(Problem requirements) Starting with the line that holds "The width and height of the screenshot is (567, 319)." and stopping after the line that holds "Click the 'Totali intervallo' label", repeat the lines below word for word, without the pictures.

(Exercise data)
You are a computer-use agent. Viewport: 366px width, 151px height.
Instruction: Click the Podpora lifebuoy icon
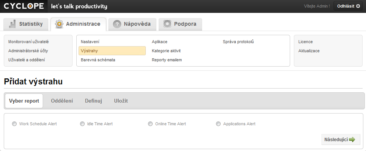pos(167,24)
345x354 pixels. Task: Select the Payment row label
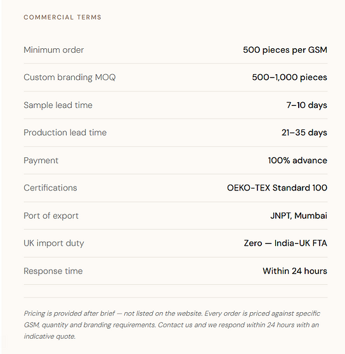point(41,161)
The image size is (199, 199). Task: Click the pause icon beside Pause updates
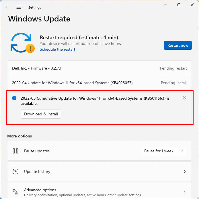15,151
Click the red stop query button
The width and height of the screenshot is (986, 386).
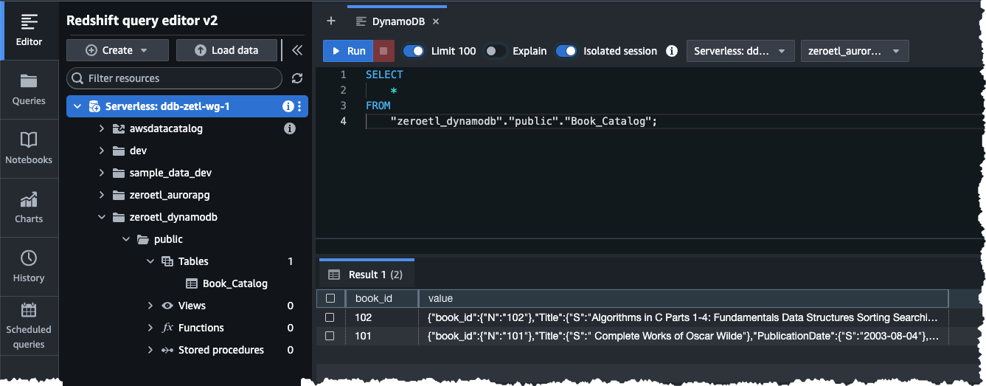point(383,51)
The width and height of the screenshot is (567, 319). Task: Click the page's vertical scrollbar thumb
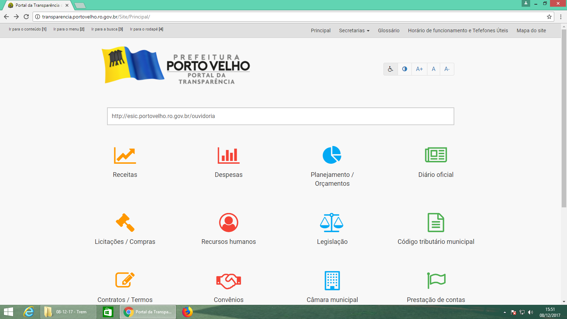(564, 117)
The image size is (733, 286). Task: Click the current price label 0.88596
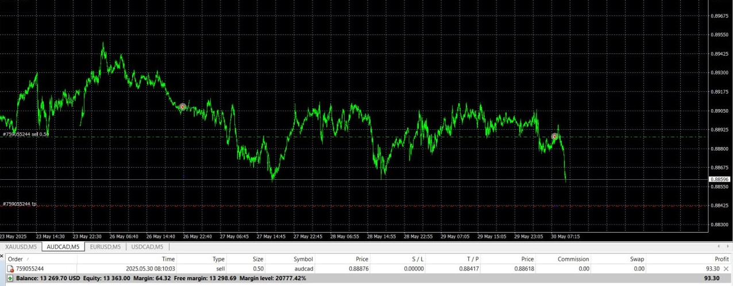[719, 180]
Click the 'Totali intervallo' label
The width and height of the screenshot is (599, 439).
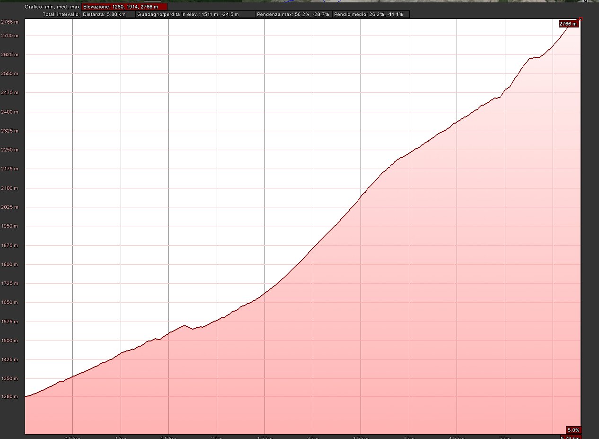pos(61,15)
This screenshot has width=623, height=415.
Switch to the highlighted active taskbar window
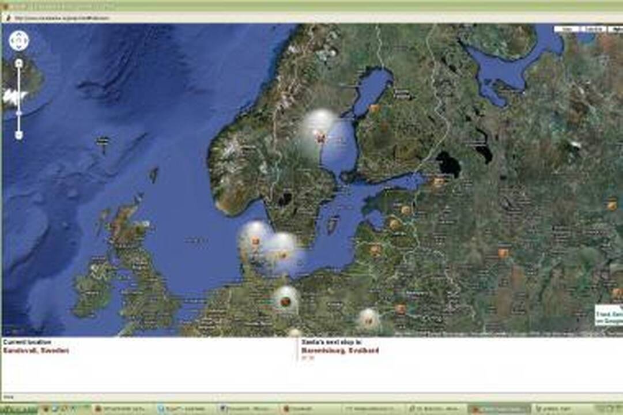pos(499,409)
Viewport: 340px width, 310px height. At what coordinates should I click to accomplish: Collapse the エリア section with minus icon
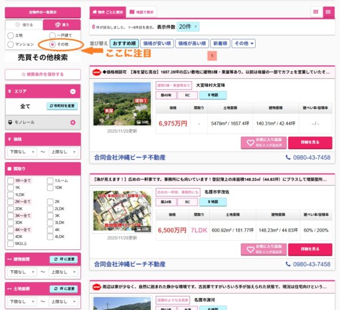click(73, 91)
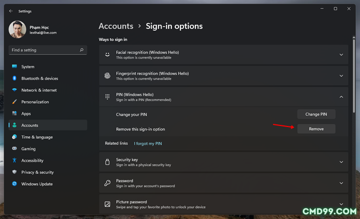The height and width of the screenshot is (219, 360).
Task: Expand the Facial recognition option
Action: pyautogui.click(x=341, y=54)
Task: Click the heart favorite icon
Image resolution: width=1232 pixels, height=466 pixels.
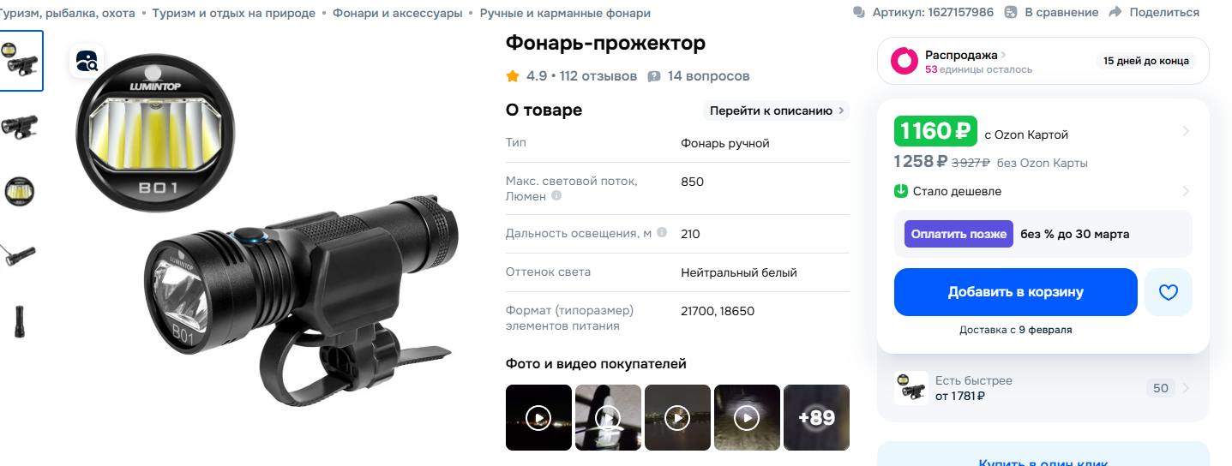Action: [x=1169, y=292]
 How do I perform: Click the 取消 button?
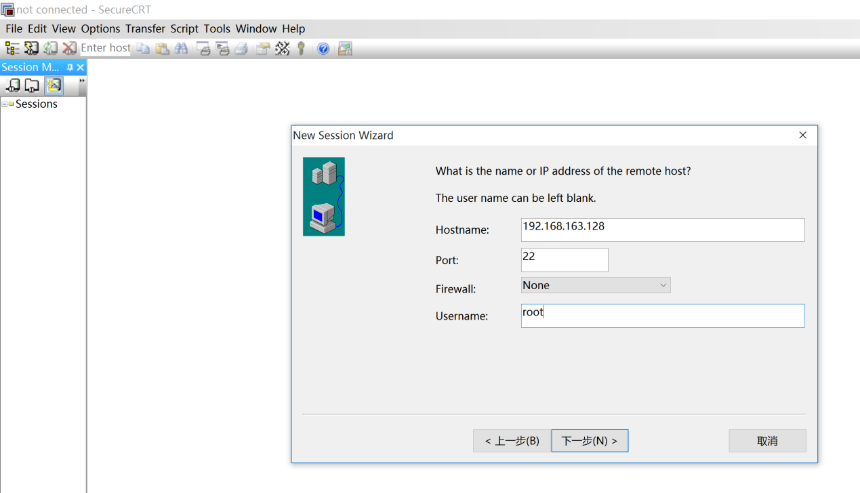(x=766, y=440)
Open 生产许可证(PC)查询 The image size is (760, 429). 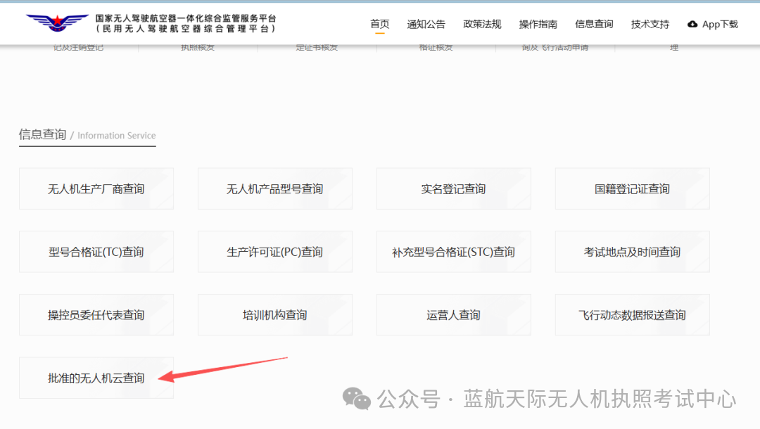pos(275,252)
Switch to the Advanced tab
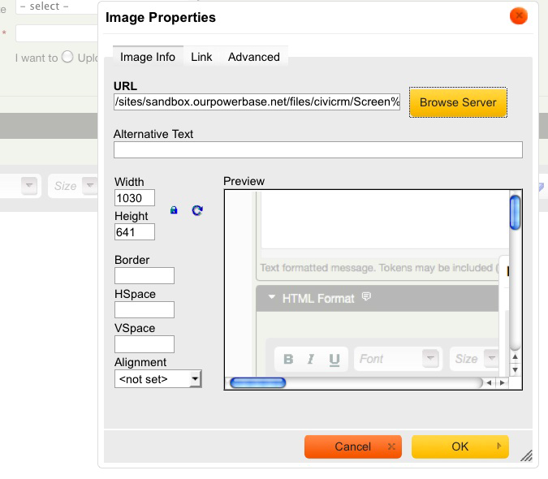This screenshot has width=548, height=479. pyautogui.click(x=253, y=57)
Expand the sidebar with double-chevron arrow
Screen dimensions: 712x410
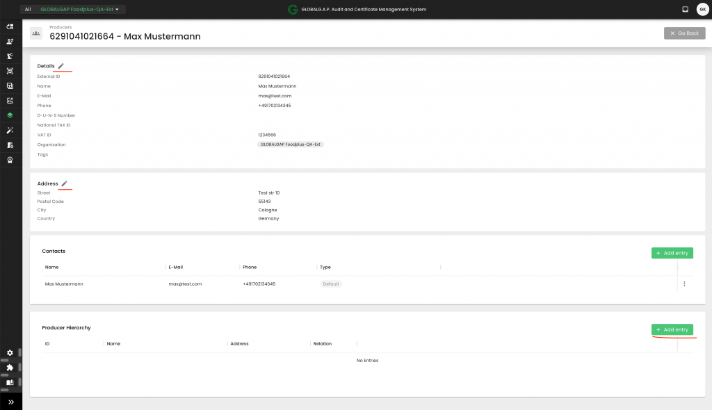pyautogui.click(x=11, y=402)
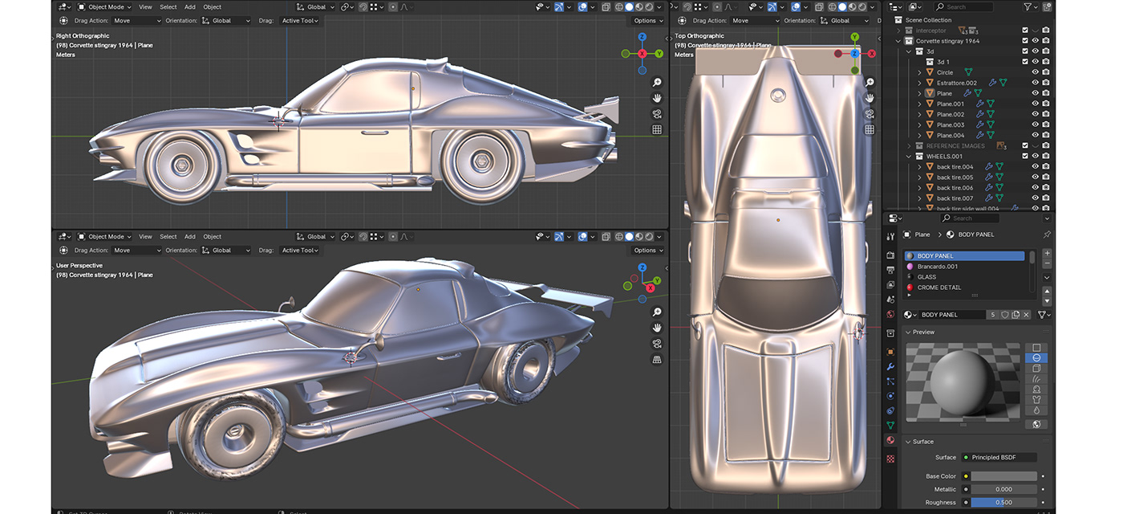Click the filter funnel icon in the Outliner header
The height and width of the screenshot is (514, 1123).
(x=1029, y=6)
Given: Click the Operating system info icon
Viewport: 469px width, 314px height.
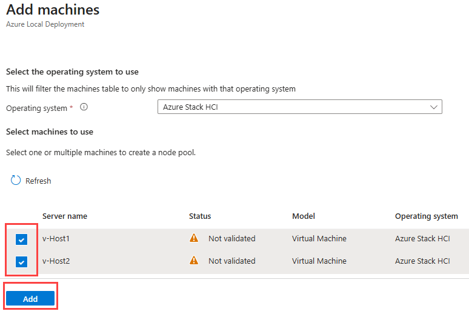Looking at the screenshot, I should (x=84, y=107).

(Task result)
The width and height of the screenshot is (567, 319). Task: Click the page's vertical scrollbar thumb
(564, 117)
The image size is (733, 286). Task: Click the current price label 0.88596
[719, 180]
Click the 'Totali intervallo' label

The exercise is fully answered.